Ralf Brandstätter, membre du conseil d’administration de VW s’est rendu mi-mars, après une longue période de mutisme, sur le site d’Urumqi pour finalement se laisser aller à dire qu’il avait parlé avec les employé·e·s sur place et qu’il n’avait constaté rien de contradictoire. Dans le contexte du Turkestan oriental, où plus aucun contrôle indépendant n’est possible en raison d’intimidations répétées contre la main-d’œuvre, une telle déclaration n’a aucun poids. Et ses propos sont encore plus dangereux lorsqu’il assure que les employé·e·s lui auraient soutenu en substance qu’ils·elles étaient « heureux » de travailler pour VW. « Avec de telles affirmations, Monsieur Brandstätter relaie la propagande du gouvernement chinois qui fait passer le travail forcé pour une action de lutte contre la pauvreté », explique Fabienne Krebs, responsable du programme Economie et Droits humains auprès de la SPM.

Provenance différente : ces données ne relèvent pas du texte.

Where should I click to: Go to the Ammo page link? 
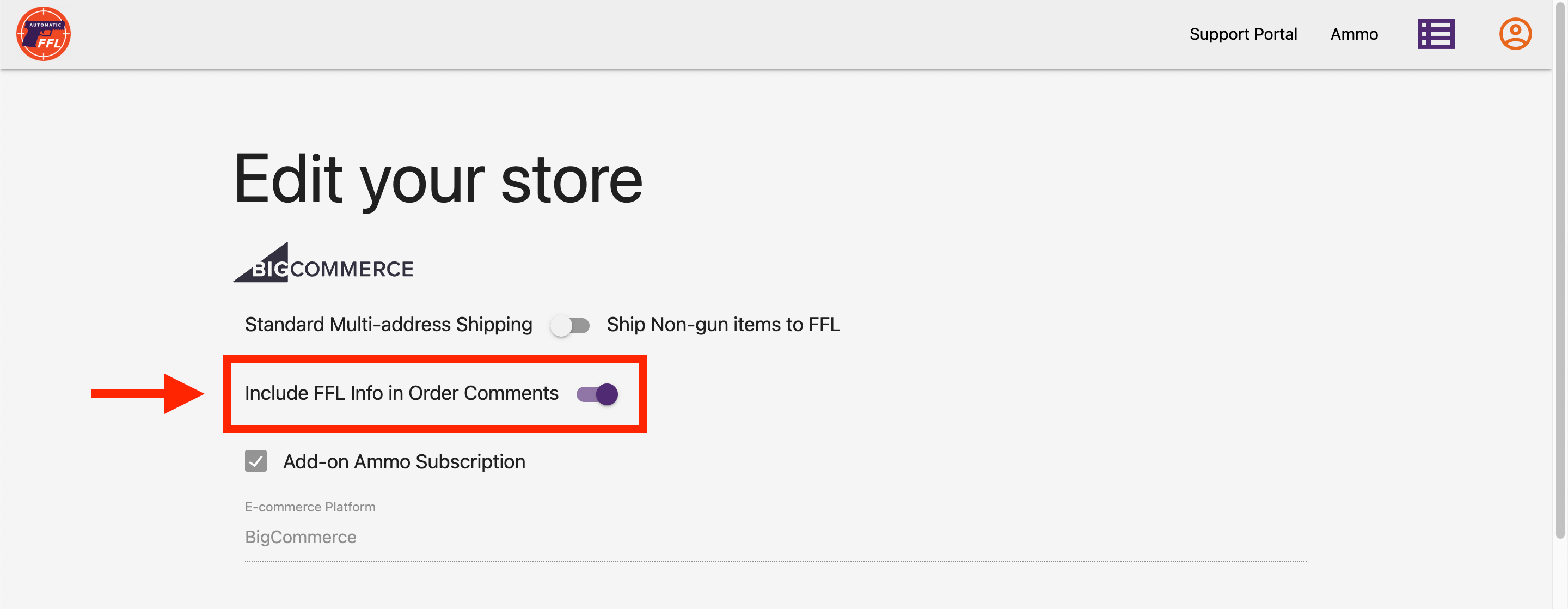1353,34
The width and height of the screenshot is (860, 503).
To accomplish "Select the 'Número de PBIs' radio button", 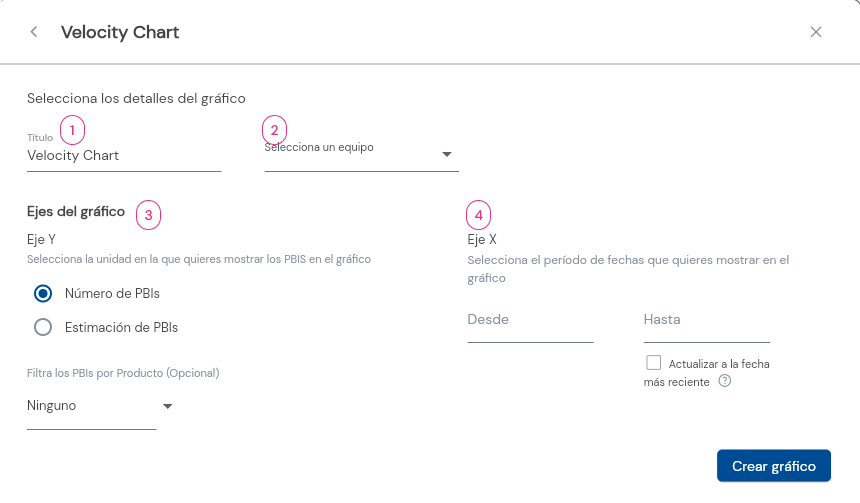I will tap(43, 293).
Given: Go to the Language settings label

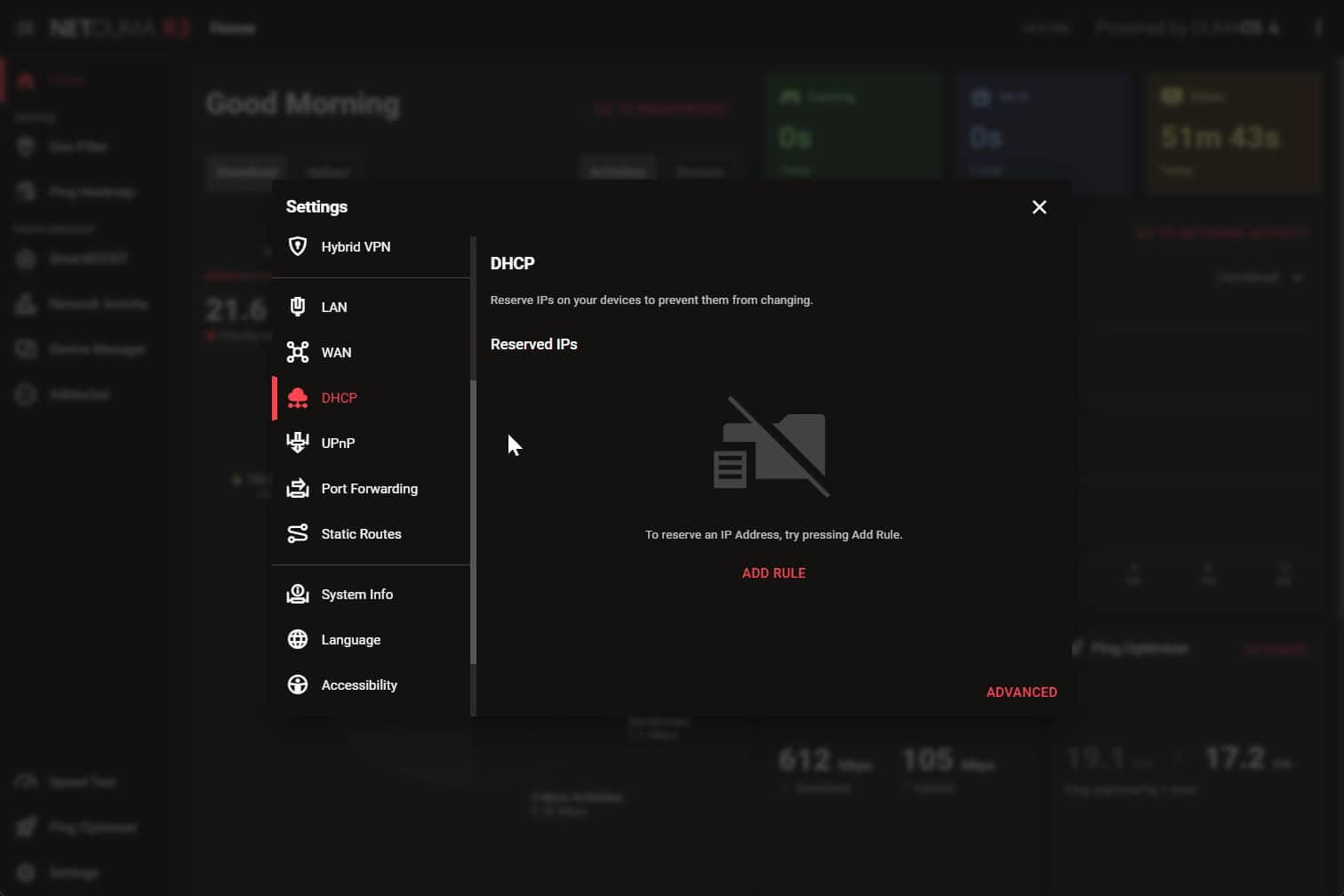Looking at the screenshot, I should click(x=350, y=639).
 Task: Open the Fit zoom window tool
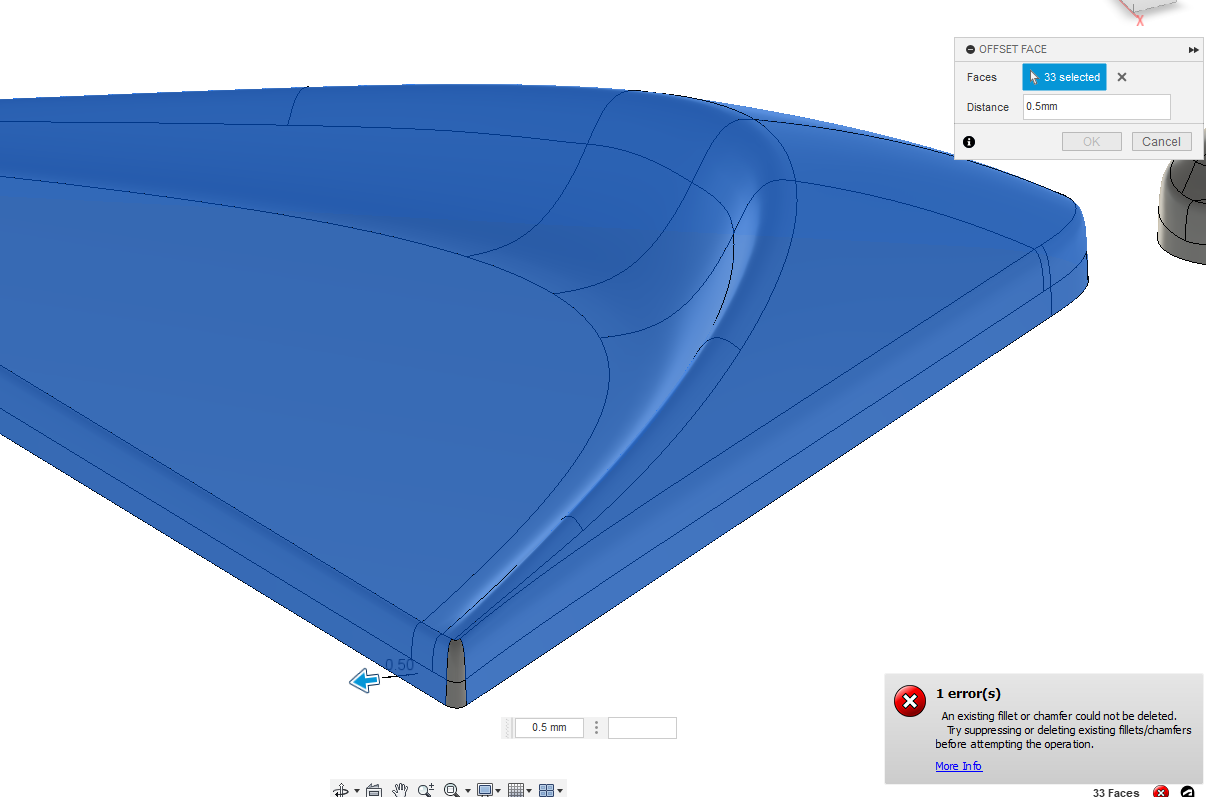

La Suisse porte aussi une part de responsabilité

La politique a aussi un rôle à endosser : la responsabilité des entreprises ne suffit manifestement pas pour mettre en place des chaînes d’approvisionnement n’utilisant pas le travail forcé. Durant ces dernières années, nombre d’articles de presse et d’études ont mis en lumière les relations qui existent entre les chaînes d’approvisionnement mondiales au Turkestan oriental et les entreprises qui se sont servies de « mécanismes de transfert encadré » (labour transfer). La SPM a exposé en 2021 que ces transferts devaient être considérés comme du travail forcé dans ses Recommandations pour les entreprises (en allemand) et a exigé que le SECO publie des directives pour les entreprises. « Jusqu’à présent, la Suisse n’a pas assumé ses responsabilités : il n’y aucune mesure pour empêcher que les produits issus du travail forcé au Turkestan oriental n’atterrissent en Suisse », affirme Fabienne Krebs.

C’est pourquoi la SPM a salué l’initiative parlementaire de Corina Gredig (PVL/ZH) en 2022 à laquelle les Commissions des affaires juridiques des deux Conseils ont donné suite. L’initiative réclame que les entreprises suisses appliquent le contrôle du devoir de diligence, non seulement pour le travail des enfants et des minerais issus de zones de conflits, mais aussi pour le travail forcé. Désormais, la Commission des affaires juridiques du Conseil national a décidé de suspendre jusqu'à nouvel ordre ses travaux de mise en œuvre de l'initiative parlementaire.

« L'initiative parlamentaire maintenant suspendue serait un premier petit pas dans la bonne direction », déclare Fabienne Krebs de la SPM. Au lieu d’ancrer obligatoirement les droits humains dans l’économie, la Suisse place la priorité sur le profit et la responsabilité propre des entreprises. Elle tente de gagner du temps et repousse le plus possible le moment d’une réglementation contraignante. Mais la suspension offre également de nouvelles opportunités, car « en comparaison avec les lois sur la responsabilité des multinationales existantes dans d'autres Etats européens et les dernières propositions au niveau de l'UE, l'initiative parlementaire serait clairement insuffisante, car elle ne serait liée à aucune surveillance, possibilité de sanction ou responsabilité ».

« Suite à la décision de suspendre l'initiative parlementaire, nous espérons qu'une loi globale sur la responsabilité des entreprises sera discutée dans un avenir proche et que des mesures adéquates seront prises pour que la Suisse ne devienne pas un havre de paix pour les produits issus du travail forcé ouïghour », déclare Dolkun Isa du Congrès mondial ouïghour. « Au Turkestan oriental, des Ouïghour·e·s sont quotidiennement contraint·e·s de travailler dans des camps de rééducation inhumains pour fabriquer des produits qui sont ensuite acheminés dans le monde entier par des chaînes d'approvisionnement mondialisées. Alors que les Etats-Unis ont adopté une interdiction d'importation et que plusieurs projets de loi sont en cours d'élaboration au sein de l'UE, la Suisse reste inactive ».